National Packard Museum planning $1M+ expansion
Staff photo / Andy Gray Mary Ann Porinchak, executive director of the National Packard Museum, shows off the architectural renderings for a planned expansion of the museum that will enable it to house up to 30 more vehicles.
WARREN — More and more automobile collectors want to donate their vintage Packard vehicles to the National Packard Museum.
It’s a good problem to have, but it comes with a legitimate dilemma — where to store them?
To accommodate its growing collection, the museum is planning a 4,960-square foot expansion that can house up to 30 vehicles and will include a mechanics bay for any needed repairs and maintenance.
Phillips Sekanik Architects Inc. in Warren did the design and the estimated cost is between $1.1 and $1.5 million. Mary Ann Porinchak, executive director of the museum, said they’ve already raised more than $200,000 before starting the official fundraising campaign.

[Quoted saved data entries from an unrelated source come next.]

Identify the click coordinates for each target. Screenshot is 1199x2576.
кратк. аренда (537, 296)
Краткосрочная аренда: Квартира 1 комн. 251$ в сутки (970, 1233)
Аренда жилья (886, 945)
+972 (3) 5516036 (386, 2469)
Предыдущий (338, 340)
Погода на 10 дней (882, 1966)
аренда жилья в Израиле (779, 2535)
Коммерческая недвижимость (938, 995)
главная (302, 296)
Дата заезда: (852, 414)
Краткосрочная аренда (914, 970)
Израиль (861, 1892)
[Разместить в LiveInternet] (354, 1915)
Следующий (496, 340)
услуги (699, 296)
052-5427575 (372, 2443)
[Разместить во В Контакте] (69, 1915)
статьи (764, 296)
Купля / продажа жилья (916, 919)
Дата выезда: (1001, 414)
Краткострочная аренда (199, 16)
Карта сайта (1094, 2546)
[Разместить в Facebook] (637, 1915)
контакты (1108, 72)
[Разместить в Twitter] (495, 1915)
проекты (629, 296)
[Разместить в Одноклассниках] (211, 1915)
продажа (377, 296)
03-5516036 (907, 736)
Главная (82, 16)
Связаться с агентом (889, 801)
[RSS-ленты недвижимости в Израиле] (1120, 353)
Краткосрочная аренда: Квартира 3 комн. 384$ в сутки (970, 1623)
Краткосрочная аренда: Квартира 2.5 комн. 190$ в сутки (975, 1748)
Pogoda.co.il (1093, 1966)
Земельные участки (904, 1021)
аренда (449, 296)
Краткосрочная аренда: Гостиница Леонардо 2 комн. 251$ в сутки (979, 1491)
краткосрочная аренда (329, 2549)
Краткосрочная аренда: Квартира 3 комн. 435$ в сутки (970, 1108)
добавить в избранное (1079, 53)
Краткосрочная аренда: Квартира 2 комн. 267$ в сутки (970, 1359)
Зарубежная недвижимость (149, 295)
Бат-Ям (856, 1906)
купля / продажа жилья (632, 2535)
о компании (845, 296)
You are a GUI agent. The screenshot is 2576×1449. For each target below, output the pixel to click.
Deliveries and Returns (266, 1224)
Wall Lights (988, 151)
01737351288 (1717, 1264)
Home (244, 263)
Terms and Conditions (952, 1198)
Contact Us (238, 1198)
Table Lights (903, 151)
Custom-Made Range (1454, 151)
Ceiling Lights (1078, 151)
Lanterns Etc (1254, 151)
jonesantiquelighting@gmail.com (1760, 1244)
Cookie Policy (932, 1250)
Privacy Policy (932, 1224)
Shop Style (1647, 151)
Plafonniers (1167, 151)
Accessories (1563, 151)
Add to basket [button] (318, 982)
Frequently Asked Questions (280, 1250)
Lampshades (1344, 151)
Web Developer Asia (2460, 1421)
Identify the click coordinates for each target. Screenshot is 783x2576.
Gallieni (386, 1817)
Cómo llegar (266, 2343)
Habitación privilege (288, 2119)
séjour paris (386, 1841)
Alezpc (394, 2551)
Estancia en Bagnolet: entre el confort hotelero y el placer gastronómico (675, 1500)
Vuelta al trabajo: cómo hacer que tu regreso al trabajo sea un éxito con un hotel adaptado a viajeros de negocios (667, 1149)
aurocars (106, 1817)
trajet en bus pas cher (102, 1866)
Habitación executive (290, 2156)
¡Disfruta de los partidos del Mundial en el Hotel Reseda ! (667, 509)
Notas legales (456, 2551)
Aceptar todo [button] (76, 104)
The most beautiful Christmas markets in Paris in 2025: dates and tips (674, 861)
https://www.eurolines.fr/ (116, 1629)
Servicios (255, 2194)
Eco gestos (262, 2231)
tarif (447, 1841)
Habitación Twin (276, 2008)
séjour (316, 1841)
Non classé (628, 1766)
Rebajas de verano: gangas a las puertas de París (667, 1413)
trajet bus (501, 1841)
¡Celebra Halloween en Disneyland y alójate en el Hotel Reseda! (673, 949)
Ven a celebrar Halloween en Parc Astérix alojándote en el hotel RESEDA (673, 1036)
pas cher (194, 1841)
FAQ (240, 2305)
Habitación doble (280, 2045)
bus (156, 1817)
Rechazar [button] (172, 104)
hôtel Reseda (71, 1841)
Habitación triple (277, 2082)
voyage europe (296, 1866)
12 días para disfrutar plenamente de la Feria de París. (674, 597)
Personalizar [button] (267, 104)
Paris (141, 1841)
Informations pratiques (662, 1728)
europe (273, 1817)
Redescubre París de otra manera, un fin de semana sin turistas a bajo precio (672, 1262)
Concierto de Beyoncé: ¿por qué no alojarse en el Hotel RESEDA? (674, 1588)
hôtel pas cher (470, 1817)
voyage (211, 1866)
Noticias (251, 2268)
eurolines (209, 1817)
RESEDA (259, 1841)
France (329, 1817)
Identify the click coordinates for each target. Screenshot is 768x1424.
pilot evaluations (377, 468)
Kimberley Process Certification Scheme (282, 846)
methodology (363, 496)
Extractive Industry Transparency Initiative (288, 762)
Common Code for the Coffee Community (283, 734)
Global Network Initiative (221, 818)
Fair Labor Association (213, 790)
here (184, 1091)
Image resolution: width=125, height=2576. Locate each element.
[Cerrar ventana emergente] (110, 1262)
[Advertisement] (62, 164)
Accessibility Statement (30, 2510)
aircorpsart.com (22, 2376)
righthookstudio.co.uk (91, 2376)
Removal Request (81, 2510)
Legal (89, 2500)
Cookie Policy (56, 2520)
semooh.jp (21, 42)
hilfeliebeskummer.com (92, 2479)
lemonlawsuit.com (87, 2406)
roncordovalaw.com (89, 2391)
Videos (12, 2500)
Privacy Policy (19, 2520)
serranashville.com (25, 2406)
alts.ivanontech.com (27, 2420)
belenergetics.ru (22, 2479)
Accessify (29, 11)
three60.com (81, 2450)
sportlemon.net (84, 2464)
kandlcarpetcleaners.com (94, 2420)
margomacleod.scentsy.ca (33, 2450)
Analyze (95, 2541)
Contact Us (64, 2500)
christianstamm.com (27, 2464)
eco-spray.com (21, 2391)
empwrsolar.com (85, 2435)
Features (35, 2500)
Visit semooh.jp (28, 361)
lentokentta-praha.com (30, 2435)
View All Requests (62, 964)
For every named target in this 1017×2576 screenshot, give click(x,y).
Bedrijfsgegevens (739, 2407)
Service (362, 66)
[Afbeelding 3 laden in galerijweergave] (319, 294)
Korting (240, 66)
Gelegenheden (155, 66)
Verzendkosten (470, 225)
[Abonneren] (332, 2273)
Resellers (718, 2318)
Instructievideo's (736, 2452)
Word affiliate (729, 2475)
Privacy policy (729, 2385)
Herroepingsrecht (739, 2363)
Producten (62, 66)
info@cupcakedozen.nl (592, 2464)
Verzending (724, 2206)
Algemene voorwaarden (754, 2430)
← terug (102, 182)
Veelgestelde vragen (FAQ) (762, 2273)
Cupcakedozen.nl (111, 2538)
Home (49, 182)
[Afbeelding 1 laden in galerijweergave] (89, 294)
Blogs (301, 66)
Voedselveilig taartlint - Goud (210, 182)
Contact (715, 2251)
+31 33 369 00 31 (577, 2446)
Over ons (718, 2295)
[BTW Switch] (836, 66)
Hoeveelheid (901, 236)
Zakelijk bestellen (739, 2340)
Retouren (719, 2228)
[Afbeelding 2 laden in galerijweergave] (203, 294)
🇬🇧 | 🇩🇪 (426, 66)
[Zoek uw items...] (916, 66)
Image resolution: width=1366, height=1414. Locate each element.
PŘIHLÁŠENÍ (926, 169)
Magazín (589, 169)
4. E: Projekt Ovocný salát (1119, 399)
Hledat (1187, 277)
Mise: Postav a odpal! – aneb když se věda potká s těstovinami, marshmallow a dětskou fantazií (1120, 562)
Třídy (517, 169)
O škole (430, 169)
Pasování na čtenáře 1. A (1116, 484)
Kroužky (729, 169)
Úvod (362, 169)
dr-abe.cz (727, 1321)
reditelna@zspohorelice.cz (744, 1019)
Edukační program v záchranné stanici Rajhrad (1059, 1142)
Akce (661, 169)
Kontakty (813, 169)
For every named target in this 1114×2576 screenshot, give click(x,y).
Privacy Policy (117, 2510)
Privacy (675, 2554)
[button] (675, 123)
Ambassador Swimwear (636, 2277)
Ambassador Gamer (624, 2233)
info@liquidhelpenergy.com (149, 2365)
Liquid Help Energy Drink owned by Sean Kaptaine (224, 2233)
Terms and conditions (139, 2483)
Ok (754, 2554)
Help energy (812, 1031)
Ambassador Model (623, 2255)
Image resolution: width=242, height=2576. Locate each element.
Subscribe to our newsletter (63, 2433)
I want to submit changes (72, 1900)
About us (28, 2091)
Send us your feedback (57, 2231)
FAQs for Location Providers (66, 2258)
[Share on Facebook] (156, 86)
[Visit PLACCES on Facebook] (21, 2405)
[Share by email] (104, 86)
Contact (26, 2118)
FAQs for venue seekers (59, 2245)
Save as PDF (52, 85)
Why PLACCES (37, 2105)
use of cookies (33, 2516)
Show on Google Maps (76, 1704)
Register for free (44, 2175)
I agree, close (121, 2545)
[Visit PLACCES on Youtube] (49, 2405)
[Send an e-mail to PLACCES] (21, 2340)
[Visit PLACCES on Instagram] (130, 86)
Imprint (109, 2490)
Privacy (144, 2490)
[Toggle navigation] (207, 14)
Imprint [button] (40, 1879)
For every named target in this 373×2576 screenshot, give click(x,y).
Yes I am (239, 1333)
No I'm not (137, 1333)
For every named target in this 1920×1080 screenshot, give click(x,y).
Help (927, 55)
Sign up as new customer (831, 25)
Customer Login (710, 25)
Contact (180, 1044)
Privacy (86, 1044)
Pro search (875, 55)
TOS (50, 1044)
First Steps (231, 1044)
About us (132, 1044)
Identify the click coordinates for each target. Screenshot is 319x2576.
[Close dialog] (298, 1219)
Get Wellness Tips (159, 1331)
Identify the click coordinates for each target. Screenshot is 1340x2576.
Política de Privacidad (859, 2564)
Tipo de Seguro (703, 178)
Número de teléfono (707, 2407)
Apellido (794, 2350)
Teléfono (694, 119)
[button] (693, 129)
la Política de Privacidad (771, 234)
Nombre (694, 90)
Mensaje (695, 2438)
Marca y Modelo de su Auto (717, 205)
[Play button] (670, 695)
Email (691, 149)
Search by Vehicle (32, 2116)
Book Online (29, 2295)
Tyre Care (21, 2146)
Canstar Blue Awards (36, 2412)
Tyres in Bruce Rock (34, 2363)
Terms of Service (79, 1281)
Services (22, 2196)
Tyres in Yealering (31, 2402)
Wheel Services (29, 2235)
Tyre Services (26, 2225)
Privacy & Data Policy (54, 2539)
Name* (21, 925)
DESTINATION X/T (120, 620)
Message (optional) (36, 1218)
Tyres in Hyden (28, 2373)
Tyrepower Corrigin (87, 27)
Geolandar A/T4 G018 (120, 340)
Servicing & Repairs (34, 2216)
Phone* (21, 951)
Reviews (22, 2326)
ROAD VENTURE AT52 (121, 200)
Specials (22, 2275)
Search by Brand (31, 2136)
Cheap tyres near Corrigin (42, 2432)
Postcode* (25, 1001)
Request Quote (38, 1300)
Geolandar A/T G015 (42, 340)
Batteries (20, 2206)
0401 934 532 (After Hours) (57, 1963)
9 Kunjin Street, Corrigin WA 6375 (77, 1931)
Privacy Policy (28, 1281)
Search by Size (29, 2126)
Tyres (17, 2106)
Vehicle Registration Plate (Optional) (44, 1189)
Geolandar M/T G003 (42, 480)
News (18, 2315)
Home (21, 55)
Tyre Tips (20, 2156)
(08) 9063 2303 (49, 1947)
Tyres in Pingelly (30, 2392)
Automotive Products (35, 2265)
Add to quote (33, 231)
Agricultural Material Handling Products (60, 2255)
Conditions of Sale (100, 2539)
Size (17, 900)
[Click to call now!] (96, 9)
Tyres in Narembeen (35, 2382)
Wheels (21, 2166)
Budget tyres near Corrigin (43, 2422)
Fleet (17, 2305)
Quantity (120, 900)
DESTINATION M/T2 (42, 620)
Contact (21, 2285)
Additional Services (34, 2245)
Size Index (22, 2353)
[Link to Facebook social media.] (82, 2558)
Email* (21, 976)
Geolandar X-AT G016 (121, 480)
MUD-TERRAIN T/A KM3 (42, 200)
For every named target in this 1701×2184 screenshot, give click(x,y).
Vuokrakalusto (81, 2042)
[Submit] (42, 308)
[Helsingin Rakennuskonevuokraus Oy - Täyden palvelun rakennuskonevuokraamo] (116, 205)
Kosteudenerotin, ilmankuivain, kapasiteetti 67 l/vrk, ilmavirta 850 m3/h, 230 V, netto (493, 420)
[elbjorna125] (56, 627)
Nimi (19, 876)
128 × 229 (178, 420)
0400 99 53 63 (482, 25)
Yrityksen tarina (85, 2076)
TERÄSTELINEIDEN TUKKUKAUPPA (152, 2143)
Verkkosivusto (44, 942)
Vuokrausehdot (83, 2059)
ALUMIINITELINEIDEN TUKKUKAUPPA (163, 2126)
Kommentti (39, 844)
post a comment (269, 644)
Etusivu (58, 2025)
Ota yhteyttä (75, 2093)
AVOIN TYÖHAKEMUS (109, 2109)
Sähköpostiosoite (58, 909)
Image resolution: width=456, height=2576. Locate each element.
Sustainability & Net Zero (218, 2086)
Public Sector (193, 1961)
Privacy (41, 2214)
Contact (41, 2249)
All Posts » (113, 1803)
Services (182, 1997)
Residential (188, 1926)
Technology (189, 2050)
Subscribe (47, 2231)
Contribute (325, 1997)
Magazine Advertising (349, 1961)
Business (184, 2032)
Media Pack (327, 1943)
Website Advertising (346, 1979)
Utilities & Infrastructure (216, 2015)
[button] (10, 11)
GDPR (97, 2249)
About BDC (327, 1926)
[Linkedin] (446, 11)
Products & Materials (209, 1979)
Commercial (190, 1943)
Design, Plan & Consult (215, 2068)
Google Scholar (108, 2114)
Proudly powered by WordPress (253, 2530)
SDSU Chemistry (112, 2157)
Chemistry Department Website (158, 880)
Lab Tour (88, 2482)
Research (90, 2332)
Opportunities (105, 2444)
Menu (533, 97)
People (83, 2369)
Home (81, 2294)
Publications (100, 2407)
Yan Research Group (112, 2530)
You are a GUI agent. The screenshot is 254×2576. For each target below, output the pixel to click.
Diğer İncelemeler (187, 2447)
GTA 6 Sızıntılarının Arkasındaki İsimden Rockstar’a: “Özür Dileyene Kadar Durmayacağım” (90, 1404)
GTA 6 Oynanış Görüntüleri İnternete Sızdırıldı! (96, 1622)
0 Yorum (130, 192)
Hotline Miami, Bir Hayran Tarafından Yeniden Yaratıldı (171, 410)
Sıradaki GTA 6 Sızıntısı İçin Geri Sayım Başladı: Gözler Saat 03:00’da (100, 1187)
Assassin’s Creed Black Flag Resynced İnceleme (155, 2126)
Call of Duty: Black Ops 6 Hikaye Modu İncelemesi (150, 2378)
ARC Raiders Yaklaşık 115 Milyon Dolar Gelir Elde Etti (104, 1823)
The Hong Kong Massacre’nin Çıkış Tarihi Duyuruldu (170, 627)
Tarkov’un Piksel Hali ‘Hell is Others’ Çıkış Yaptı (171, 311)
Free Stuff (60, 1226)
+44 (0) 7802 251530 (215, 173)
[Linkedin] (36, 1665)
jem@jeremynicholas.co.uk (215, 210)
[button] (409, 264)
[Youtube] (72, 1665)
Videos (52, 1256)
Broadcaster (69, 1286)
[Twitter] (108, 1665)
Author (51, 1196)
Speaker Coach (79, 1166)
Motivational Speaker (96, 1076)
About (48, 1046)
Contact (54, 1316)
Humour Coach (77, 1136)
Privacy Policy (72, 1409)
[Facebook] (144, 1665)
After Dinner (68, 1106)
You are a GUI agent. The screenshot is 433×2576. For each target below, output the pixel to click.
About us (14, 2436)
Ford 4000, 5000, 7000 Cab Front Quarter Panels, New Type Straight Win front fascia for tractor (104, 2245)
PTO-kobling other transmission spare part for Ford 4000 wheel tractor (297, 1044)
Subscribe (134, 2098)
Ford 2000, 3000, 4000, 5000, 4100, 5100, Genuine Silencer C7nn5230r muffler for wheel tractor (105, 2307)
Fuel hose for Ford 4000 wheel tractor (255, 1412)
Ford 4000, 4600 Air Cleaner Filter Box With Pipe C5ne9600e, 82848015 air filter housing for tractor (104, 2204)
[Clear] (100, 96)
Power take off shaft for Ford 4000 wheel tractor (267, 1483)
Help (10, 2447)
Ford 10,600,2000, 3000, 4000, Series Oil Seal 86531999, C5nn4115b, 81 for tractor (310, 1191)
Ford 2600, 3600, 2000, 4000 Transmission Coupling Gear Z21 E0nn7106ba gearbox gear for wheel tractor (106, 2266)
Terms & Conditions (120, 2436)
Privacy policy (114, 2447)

“I have started the quiet phase of it, personally contacting donors that have supported us for many years on a larger scale, and I’ve been batting a thousand with them,” Porinchak said. “Every one of them has told me, ‘You’re not going to have any trouble raising this money,’ and it’s because we have a reputation. We are known for presenting great events, and we have been operating in the black since 1999.”
After recent acquisitions in the past couple of years, the museum essentially is at full capacity. When it displays special exhibits, such as the annual motorcycle show opening next weekend, or is rented out for special events, it is increasingly difficult to maneuver the collection to make room for those activities.
The last Packard automobiles were manufactured in 1956 (1958 if the vehicles produced during a brief Packard-Studebaker merger are included). The collectors who grew up idolizing Packard vehicles are getting older, and those collectors (or their heirs) have been donating their cars to places like the National Packard Museum, where they know they will be preserved.
“We saw the need several years ago when we started seeing consistently more and more cars being donated to us,” Porinchak said.
The 62-foot-by-81.5 foot expansion will be built on the south end of the museum and will extend to where the chain link fence is between the museum and Packard Music Hall on Mahoning Avenue NW.
The current south wall of the original structure will be replaced with a glass wall, so museum visitors will be able to see the vehicles that are in storage as well as any work being done in the mechanics bay. The glass wall was inspired by a visit Porinchak made to the Fountainhead Antique Auto Museum in Fairbanks, Alaska, and visits by Packard board members to other automotive museums that have a similar set up.
The planned addition will feature 10 car lifts, which will allow the museum to store vehicles stacked on top of each other. In between the lifts will be spaces for several other vehicles.
With its existing collection and vehicles already promised to the museum, Porinchak said six of those 30 spots will be filled as soon as the building is completed.
Most of the work for the new structure can be done with little disruption to the existing building. Even when they replace the south wall with the glass partition connecting the two buildings, it shouldn’t require more than a temporary closure of a small portion of the current space. Porinchak said she doesn’t believe the entire museum will have to close during any part of the process.
The first phases of the project — site preparation, pouring the foundation and the building package — will cost between $300,000 and $450,000. Porinchak said she wants to start those steps as soon as they reach $400,000 for the fundraising campaign, which she hopes to reach by spring
“I want to do it when the weather is decent and when everybody’s ready to roll,” she said. “It’s an easy project in that it doesn’t have any plumbing or anything like that. It’s basically a glorified pole barn with pretty walls and signage and a glass front.”